Passage for review
###

FIG. 11 is a sectional view of a portion of the communication
system 100 showing the cabled receptacle connector 112 coupled to
the receptacle cage 110 and the pluggable module 106 received in
the receptacle cage 110 and mated with the cabled receptacle
connector 112. In an exemplary embodiment, the receptacle cage 110
includes an airflow channel 230 along the top wall 130. The top 182
of the receptacle housing 160 is spaced apart from the top wall 130
of the receptacle cage 110. In an exemplary embodiment, the
receptacle cage 110 includes positioning tabs 232 extending from
the top wall 130 to engage and position the cabled receptacle
connector 112 in the module channel 116. The positioning tabs 232
hold the cabled receptacle connector 112 spaced apart from the top
wall 130 to form the airflow channel 230.
In an exemplary embodiment, the receptacle housing 160 includes an
axle channel 240 that receives the pivot axle 180. The axle channel
240 is elongated to allow the pivot axle 180 and the receptacle
housing 160 to move axially relative to each other. When the latch
170 is coupled to the latching guide 118, the latch 170 is fixed
relative to the receptacle cage 110. The receptacle housing 160 is
able to move relative to the latch 170 within the module channel
116. For example, the receptacle housing 160 is slidably coupled to
the pivot axle 180 and is forward biased in the module channel 116
by the biasing springs 196 (FIG. 4). In an exemplary embodiment,
the biasing springs 196 have a forward biasing force exceeding a
rearward mating force of the pluggable module 106 with the cabled
receptacle connector 112. The biasing springs 196 maintain the
position of the cabled receptacle connector 112 within the module
channel 116 in the forward biased position during mating of the
pluggable module 106 with the cabled receptacle connector 112.
FIG. 12 is an exploded view of the communication system 100 in
accordance with an exemplary embodiment. FIG. 12 illustrates two
receptacle cages 110 stacked side-by-side and coupled to a panel
108. FIG. 12 illustrates one of the cabled receptacle connectors
112 poised for coupling to the receptacle cage 110 and the
corresponding pluggable module 106 poised for loading into the
receptacle cage 110 for coupling to the cabled receptacle connector
112.
FIG. 12 illustrates the receptacle cages 110 with heat sinks 111
coupled thereto. The heat sinks have heat dissipating fins. In the
illustrated embodiment, the latching guides 118 are coupled to the
shielding walls 114 at the rear of the receptacle cage 110. The
latching guides 118 are sized and shaped differently in the
embodiment illustrated in FIG. 12 compared to the embodiment
illustrated in FIG. 1. Each latching guide includes a first side
wall 300, a second side wall 302 and a top wall 304 between the
side walls 300, 302. The latching guide 118 is open along the
bottom 138. In an exemplary embodiment, the side walls 300, 302 of
the latching guides 118 overlap to allow tight spacing between the
receptacle cages 110. For example, the first side wall 300 includes
a cutout 306 and the second side wall 302 includes a cutout 308.

###

Supplied information
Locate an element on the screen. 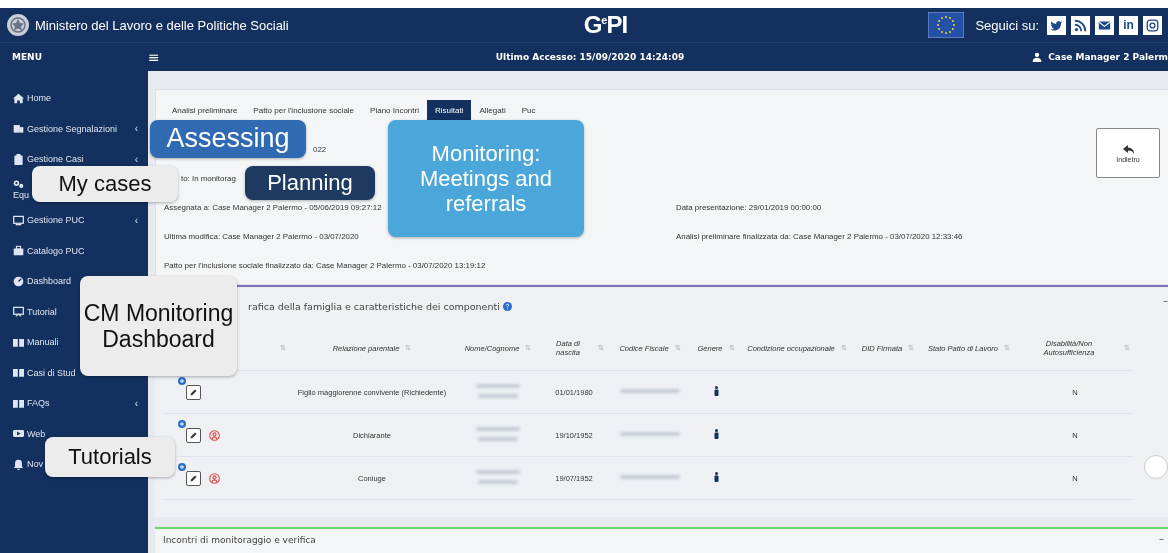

###

Work request 1
Retype the part of the receptacle connector description that opens with the words containing "FIG. 12 illustrates the" and closes with "a cutout 308.".
Work request 2
In the receptacle connector description, what does the axle channel 240 of the receptacle housing receive?

Exercise solution 1
FIG. 12 illustrates the receptacle cages 110 with heat sinks 111
coupled thereto. The heat sinks have heat dissipating fins. In the
illustrated embodiment, the latching guides 118 are coupled to the
shielding walls 114 at the rear of the receptacle cage 110. The
latching guides 118 are sized and shaped differently in the
embodiment illustrated in FIG. 12 compared to the embodiment
illustrated in FIG. 1. Each latching guide includes a first side
wall 300, a second side wall 302 and a top wall 304 between the
side walls 300, 302. The latching guide 118 is open along the
bottom 138. In an exemplary embodiment, the side walls 300, 302 of
the latching guides 118 overlap to allow tight spacing between the
receptacle cages 110. For example, the first side wall 300 includes
a cutout 306 and the second side wall 302 includes a cutout 308.

Exercise solution 2
The pivot axle 180.